▶ Task to complete
Each record should be given back exactly, with none missing.

Stored records:
==*==

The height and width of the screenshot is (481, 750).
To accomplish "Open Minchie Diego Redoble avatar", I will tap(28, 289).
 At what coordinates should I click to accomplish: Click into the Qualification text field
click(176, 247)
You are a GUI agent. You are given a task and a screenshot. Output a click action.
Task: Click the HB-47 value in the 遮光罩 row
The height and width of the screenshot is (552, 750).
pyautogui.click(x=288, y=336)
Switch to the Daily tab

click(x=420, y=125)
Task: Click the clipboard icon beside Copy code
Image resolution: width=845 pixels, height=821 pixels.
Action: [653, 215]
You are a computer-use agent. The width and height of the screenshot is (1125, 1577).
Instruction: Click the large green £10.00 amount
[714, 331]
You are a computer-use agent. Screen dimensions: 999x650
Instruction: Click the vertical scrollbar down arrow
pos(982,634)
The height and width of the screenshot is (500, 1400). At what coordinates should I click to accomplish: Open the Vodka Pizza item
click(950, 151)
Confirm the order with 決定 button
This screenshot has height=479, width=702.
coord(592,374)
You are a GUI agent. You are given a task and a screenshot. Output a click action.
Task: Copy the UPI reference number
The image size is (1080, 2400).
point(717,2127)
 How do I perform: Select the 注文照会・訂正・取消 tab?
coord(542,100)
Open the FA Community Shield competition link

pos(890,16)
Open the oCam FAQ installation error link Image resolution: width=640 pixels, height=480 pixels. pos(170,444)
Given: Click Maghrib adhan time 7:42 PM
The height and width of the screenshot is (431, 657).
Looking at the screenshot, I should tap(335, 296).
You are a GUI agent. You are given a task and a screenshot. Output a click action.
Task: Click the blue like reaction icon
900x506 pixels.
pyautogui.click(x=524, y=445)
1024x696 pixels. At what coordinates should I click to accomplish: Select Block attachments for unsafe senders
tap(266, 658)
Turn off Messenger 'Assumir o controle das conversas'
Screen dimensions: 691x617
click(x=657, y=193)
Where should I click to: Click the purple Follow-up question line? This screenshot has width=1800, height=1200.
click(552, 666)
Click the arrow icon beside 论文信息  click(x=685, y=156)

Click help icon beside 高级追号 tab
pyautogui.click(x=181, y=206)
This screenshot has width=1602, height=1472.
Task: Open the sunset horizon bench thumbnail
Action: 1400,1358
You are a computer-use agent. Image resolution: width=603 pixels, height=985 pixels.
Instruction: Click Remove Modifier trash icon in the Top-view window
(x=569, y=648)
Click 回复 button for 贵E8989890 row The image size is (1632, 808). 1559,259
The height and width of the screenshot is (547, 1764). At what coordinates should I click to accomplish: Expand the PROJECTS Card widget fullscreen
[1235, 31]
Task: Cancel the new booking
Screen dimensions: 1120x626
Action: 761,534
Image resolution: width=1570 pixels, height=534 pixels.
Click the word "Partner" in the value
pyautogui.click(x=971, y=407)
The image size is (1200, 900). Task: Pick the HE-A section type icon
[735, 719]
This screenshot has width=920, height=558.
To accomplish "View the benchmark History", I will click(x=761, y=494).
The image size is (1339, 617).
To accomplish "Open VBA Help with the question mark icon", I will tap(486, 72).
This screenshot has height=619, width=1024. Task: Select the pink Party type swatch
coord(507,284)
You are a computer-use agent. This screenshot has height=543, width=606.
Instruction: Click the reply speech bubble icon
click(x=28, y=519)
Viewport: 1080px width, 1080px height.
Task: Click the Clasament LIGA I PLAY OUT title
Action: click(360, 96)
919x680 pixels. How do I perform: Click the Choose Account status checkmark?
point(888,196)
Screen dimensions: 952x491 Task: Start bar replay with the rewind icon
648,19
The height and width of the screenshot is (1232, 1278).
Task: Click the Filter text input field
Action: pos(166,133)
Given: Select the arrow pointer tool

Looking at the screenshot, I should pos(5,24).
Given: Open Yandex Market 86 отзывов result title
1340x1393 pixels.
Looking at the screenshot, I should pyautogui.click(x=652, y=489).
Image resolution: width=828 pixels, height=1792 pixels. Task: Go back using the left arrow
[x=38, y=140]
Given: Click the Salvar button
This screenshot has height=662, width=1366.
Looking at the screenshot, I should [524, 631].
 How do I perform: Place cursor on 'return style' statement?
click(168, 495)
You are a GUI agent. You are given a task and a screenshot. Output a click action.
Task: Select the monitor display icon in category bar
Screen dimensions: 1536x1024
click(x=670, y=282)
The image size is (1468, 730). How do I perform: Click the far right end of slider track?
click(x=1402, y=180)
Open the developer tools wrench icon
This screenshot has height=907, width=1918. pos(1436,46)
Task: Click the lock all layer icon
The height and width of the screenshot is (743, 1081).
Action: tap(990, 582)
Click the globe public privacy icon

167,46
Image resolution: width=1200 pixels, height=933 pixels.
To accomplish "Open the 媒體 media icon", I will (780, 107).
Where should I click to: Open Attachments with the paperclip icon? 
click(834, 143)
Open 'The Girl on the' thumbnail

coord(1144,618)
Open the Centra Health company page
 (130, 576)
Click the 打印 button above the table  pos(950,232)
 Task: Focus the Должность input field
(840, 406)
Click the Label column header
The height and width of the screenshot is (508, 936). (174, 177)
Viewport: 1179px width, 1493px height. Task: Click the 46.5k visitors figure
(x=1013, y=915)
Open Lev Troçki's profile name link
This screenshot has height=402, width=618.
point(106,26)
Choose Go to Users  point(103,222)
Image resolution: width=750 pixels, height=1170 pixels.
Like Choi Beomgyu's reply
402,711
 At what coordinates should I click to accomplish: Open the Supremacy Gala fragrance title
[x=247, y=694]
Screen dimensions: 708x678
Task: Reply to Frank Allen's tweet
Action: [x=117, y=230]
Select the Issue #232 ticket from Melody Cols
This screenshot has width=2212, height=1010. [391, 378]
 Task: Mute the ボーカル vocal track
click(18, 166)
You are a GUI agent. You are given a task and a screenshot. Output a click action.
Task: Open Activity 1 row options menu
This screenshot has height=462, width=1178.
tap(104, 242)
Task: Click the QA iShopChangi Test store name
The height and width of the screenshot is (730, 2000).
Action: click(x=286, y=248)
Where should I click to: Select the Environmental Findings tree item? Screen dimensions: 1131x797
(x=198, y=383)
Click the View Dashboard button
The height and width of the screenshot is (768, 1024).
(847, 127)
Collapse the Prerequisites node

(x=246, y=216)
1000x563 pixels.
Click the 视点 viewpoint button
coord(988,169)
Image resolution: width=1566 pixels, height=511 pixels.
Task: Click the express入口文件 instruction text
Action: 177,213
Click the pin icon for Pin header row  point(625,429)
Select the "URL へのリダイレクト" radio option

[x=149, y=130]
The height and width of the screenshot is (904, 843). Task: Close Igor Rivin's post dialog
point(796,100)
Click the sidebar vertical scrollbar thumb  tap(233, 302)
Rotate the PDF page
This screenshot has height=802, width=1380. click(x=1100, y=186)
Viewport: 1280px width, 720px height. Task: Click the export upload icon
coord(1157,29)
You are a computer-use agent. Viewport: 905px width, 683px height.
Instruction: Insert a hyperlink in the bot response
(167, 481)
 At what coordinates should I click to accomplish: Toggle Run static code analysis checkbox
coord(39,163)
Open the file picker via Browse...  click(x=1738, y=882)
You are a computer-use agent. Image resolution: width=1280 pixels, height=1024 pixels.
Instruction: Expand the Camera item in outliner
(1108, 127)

==*==

▶ Solution to this problem
The height and width of the screenshot is (481, 750).
To accomplish "Open Minchie Diego Redoble avatar", I will tap(28, 289).
 At what coordinates should I click to accomplish: Click into the Qualification text field
click(176, 247)
You are a GUI agent. You are given a task and a screenshot. Output a click action.
Task: Click the HB-47 value in the 遮光罩 row
The height and width of the screenshot is (552, 750).
pyautogui.click(x=288, y=336)
Switch to the Daily tab

click(x=420, y=125)
Task: Click the clipboard icon beside Copy code
Image resolution: width=845 pixels, height=821 pixels.
Action: [653, 215]
You are a computer-use agent. The width and height of the screenshot is (1125, 1577).
Instruction: Click the large green £10.00 amount
[714, 331]
You are a computer-use agent. Screen dimensions: 999x650
Instruction: Click the vertical scrollbar down arrow
pos(982,634)
The height and width of the screenshot is (500, 1400). At what coordinates should I click to accomplish: Open the Vodka Pizza item
click(950, 151)
Confirm the order with 決定 button
This screenshot has height=479, width=702.
coord(592,374)
You are a GUI agent. You are given a task and a screenshot. Output a click action.
Task: Copy the UPI reference number
The image size is (1080, 2400).
point(717,2127)
 How do I perform: Select the 注文照会・訂正・取消 tab?
coord(542,100)
Open the FA Community Shield competition link

pos(890,16)
Open the oCam FAQ installation error link Image resolution: width=640 pixels, height=480 pixels. pos(170,444)
Given: Click Maghrib adhan time 7:42 PM
The height and width of the screenshot is (431, 657).
Looking at the screenshot, I should tap(335, 296).
You are a GUI agent. You are given a task and a screenshot. Output a click action.
Task: Click the blue like reaction icon
900x506 pixels.
pyautogui.click(x=524, y=445)
1024x696 pixels. At what coordinates should I click to accomplish: Select Block attachments for unsafe senders
tap(266, 658)
Turn off Messenger 'Assumir o controle das conversas'
Screen dimensions: 691x617
click(x=657, y=193)
Where should I click to: Click the purple Follow-up question line? This screenshot has width=1800, height=1200.
click(552, 666)
Click the arrow icon beside 论文信息  click(x=685, y=156)

Click help icon beside 高级追号 tab
pyautogui.click(x=181, y=206)
This screenshot has width=1602, height=1472.
Task: Open the sunset horizon bench thumbnail
Action: 1400,1358
You are a computer-use agent. Image resolution: width=603 pixels, height=985 pixels.
Instruction: Click Remove Modifier trash icon in the Top-view window
(x=569, y=648)
Click 回复 button for 贵E8989890 row The image size is (1632, 808). 1559,259
The height and width of the screenshot is (547, 1764). At what coordinates should I click to accomplish: Expand the PROJECTS Card widget fullscreen
[1235, 31]
Task: Cancel the new booking
Screen dimensions: 1120x626
Action: 761,534
Image resolution: width=1570 pixels, height=534 pixels.
Click the word "Partner" in the value
pyautogui.click(x=971, y=407)
The image size is (1200, 900). Task: Pick the HE-A section type icon
[735, 719]
This screenshot has width=920, height=558.
To accomplish "View the benchmark History", I will click(x=761, y=494).
The image size is (1339, 617).
To accomplish "Open VBA Help with the question mark icon", I will tap(486, 72).
This screenshot has height=619, width=1024. Task: Select the pink Party type swatch
coord(507,284)
You are a computer-use agent. This screenshot has height=543, width=606.
Instruction: Click the reply speech bubble icon
click(x=28, y=519)
Viewport: 1080px width, 1080px height.
Task: Click the Clasament LIGA I PLAY OUT title
Action: click(360, 96)
919x680 pixels. How do I perform: Click the Choose Account status checkmark?
point(888,196)
Screen dimensions: 952x491 Task: Start bar replay with the rewind icon
648,19
The height and width of the screenshot is (1232, 1278).
Task: Click the Filter text input field
Action: pos(166,133)
Given: Select the arrow pointer tool

Looking at the screenshot, I should pos(5,24).
Given: Open Yandex Market 86 отзывов result title
1340x1393 pixels.
Looking at the screenshot, I should pyautogui.click(x=652, y=489).
Image resolution: width=828 pixels, height=1792 pixels. Task: Go back using the left arrow
[x=38, y=140]
Given: Click the Salvar button
This screenshot has height=662, width=1366.
Looking at the screenshot, I should [524, 631].
 How do I perform: Place cursor on 'return style' statement?
click(168, 495)
You are a GUI agent. You are given a task and a screenshot. Output a click action.
Task: Select the monitor display icon in category bar
Screen dimensions: 1536x1024
click(x=670, y=282)
The image size is (1468, 730). How do I perform: Click the far right end of slider track?
click(x=1402, y=180)
Open the developer tools wrench icon
This screenshot has height=907, width=1918. pos(1436,46)
Task: Click the lock all layer icon
The height and width of the screenshot is (743, 1081).
Action: tap(990, 582)
Click the globe public privacy icon

167,46
Image resolution: width=1200 pixels, height=933 pixels.
To accomplish "Open the 媒體 media icon", I will (780, 107).
Where should I click to: Open Attachments with the paperclip icon? 
click(834, 143)
Open 'The Girl on the' thumbnail

coord(1144,618)
Open the Centra Health company page
 (130, 576)
Click the 打印 button above the table  pos(950,232)
 Task: Focus the Должность input field
(840, 406)
Click the Label column header
The height and width of the screenshot is (508, 936). (174, 177)
Viewport: 1179px width, 1493px height. Task: Click the 46.5k visitors figure
(x=1013, y=915)
Open Lev Troçki's profile name link
This screenshot has height=402, width=618.
point(106,26)
Choose Go to Users  point(103,222)
Image resolution: width=750 pixels, height=1170 pixels.
Like Choi Beomgyu's reply
402,711
 At what coordinates should I click to accomplish: Open the Supremacy Gala fragrance title
[x=247, y=694]
Screen dimensions: 708x678
Task: Reply to Frank Allen's tweet
Action: [x=117, y=230]
Select the Issue #232 ticket from Melody Cols
This screenshot has width=2212, height=1010. [391, 378]
 Task: Mute the ボーカル vocal track
click(18, 166)
You are a GUI agent. You are given a task and a screenshot. Output a click action.
Task: Open Activity 1 row options menu
This screenshot has height=462, width=1178.
tap(104, 242)
Task: Click the QA iShopChangi Test store name
The height and width of the screenshot is (730, 2000).
Action: click(x=286, y=248)
Where should I click to: Select the Environmental Findings tree item? Screen dimensions: 1131x797
(x=198, y=383)
Click the View Dashboard button
The height and width of the screenshot is (768, 1024).
(847, 127)
Collapse the Prerequisites node

(x=246, y=216)
1000x563 pixels.
Click the 视点 viewpoint button
coord(988,169)
Image resolution: width=1566 pixels, height=511 pixels.
Task: Click the express入口文件 instruction text
Action: 177,213
Click the pin icon for Pin header row  point(625,429)
Select the "URL へのリダイレクト" radio option

[x=149, y=130]
The height and width of the screenshot is (904, 843). Task: Close Igor Rivin's post dialog
point(796,100)
Click the sidebar vertical scrollbar thumb  tap(233, 302)
Rotate the PDF page
This screenshot has height=802, width=1380. click(x=1100, y=186)
Viewport: 1280px width, 720px height. Task: Click the export upload icon
coord(1157,29)
You are a computer-use agent. Viewport: 905px width, 683px height.
Instruction: Insert a hyperlink in the bot response
(167, 481)
 At what coordinates should I click to accomplish: Toggle Run static code analysis checkbox
coord(39,163)
Open the file picker via Browse...  click(x=1738, y=882)
You are a computer-use agent. Image resolution: width=1280 pixels, height=1024 pixels.
Instruction: Expand the Camera item in outliner
(1108, 127)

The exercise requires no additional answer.